The Bursae are fluid filled sacs that are closely associated with joints are areas of friction to reduce friction. There is multiple around the joint. The pre-patellar bursa lies anterior to the patella. The deep and superficial infrapatellar bursa lie inferior to the patella. There is a suprapatellar bursa lying deep and superior to the patella. In bursitis around the knee joint we can get swelling. The look depends on which bursa is affected.

30
Q

What are the two parts of adductor magnus?

A
  1. Adductor part comes from the inferior pubic ramus from the gluteal tuberosity ridge on the posterior aspect of the femur) and linea aspera. Innervated by the obturator nerve.
    1. Hamstring part Originates from the ischial tuberosity to the adductor tubercle and so innervates the by tibial nerve (light blue line).
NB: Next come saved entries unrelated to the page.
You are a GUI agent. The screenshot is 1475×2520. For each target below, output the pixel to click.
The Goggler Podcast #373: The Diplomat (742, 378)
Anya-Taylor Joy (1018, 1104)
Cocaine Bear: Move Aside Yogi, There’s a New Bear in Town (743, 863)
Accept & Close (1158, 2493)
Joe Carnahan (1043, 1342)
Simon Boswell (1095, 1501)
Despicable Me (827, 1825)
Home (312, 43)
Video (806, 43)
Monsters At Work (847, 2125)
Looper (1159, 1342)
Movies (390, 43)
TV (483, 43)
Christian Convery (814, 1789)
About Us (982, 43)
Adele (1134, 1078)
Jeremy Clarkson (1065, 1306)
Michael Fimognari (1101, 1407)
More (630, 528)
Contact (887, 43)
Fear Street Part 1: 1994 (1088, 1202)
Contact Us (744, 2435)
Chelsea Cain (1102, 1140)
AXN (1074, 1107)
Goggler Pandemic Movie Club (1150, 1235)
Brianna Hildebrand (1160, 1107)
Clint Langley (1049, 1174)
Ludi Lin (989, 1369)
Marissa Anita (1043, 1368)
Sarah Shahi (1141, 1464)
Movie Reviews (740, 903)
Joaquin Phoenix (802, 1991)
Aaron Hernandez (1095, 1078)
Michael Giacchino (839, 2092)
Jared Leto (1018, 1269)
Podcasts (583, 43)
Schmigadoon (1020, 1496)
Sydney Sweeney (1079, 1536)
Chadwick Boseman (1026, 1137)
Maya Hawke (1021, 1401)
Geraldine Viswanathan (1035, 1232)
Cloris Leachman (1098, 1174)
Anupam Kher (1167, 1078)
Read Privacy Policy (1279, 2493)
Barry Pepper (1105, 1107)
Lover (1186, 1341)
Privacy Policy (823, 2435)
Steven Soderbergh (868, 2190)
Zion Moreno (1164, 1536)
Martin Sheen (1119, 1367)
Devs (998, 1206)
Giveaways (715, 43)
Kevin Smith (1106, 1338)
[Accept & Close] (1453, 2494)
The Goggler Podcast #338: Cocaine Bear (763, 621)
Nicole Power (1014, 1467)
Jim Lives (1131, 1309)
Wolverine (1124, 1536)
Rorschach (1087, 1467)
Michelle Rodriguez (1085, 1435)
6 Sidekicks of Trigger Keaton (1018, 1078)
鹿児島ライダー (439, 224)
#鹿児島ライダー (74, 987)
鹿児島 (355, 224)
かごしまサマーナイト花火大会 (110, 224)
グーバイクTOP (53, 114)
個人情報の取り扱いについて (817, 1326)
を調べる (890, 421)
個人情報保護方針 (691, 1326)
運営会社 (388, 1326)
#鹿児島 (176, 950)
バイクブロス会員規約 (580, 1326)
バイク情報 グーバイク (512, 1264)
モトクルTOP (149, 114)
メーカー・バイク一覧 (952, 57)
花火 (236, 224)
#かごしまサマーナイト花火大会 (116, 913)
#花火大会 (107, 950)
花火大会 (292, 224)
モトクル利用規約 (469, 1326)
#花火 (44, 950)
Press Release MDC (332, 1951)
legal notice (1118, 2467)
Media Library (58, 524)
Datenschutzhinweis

Acts as an extensor of the hip. Acts as an hamstring. When it contracts it extend the hip.
31
Q

What is the adductor hiatus?

A

Passage way through for the femoral artery and vein into the popliteal fossa. The arch way formed by the adductor and hamstring parts of the muscle.

32
Q

Why are ovarian masses associated with medial thigh pain?

A

The obturator nerve exists the pelvis through the obturator foremen. It overlies adductor brevis. Inside the pelvis it runs on the lateral wall of the pelvis and so can be contracted by pelvic and ovarian masses. Compression therefore is associated with sign and symptoms in the medial compartment of the leg.